The first attempt at cold water swimming started back in the Norwegian summer of 2019. I went cold water swimming with an amazing bunch of tough Norwegian women, who swam in any kind of temperature or weather. We swam until early November, in freezing temps and icy waters. Then I moved back to Australia.
In Tasmania I’ve continued the tradition of cold water swimming by exploring opportunities wherever I hike, run or camp. The possibilities are endless as Tasmania has an abundance of beautiful, remote nature. Wild swimming is one of the most intimate and closest ways I know of immersing yourself in nature.

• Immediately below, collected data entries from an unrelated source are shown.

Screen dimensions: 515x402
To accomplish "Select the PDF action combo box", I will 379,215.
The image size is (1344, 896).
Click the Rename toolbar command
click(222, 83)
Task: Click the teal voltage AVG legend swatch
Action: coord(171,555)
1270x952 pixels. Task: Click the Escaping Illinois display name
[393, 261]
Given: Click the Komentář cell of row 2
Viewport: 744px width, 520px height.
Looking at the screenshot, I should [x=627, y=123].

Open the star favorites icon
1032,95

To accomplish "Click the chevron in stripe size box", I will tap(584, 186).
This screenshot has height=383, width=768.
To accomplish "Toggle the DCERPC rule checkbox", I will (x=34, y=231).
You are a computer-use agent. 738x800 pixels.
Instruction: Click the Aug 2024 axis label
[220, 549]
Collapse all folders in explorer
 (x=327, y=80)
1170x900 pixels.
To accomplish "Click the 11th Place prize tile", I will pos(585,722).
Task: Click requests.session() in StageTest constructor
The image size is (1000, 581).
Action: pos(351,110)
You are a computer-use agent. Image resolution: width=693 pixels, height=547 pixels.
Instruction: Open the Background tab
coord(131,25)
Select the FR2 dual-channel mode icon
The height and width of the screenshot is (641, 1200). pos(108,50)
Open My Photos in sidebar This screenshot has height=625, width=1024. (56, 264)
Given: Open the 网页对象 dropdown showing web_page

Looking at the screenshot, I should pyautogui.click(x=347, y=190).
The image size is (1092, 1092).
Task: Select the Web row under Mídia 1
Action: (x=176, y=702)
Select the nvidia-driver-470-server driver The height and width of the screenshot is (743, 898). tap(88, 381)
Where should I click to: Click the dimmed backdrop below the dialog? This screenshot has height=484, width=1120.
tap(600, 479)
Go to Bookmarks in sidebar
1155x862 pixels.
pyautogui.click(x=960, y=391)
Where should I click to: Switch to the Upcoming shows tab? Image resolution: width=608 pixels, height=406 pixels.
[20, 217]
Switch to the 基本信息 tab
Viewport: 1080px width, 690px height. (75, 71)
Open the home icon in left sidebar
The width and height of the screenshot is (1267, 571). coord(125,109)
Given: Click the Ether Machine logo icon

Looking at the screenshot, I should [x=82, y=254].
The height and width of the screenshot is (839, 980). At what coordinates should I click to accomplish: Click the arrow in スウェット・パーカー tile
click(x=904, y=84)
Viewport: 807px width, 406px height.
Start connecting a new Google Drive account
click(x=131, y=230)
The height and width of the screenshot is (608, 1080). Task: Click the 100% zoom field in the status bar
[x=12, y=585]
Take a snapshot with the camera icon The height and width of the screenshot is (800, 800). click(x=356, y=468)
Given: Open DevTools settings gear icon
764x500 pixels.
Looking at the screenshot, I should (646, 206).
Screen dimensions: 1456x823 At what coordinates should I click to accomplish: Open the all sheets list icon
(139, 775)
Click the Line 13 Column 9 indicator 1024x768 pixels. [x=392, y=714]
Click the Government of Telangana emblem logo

The benefits of cold water therapy and cold water swimming are well known. I never experience any soreness after training when I go for a cold water swim in a creek or the ocean. It’s important though that you approach cold water swimming with the right frame of mind and preparation. It’s best to start in the summer months and gradually build up to the winter days. Always make sure your breathing is rhythmic and deep, even when you’re in the water. Pay attention that you don’t get too dizzy or too cold. Short dips in and out at first, with some warm clothes, towel or even a fire to keep your body warm between dips. The best is when you can combine cold water swimming and a sauna. The Finnish view the sauna as a temple, and for very good reason. These two together are instrumental in reducing all kinds of common illnesses and diseases.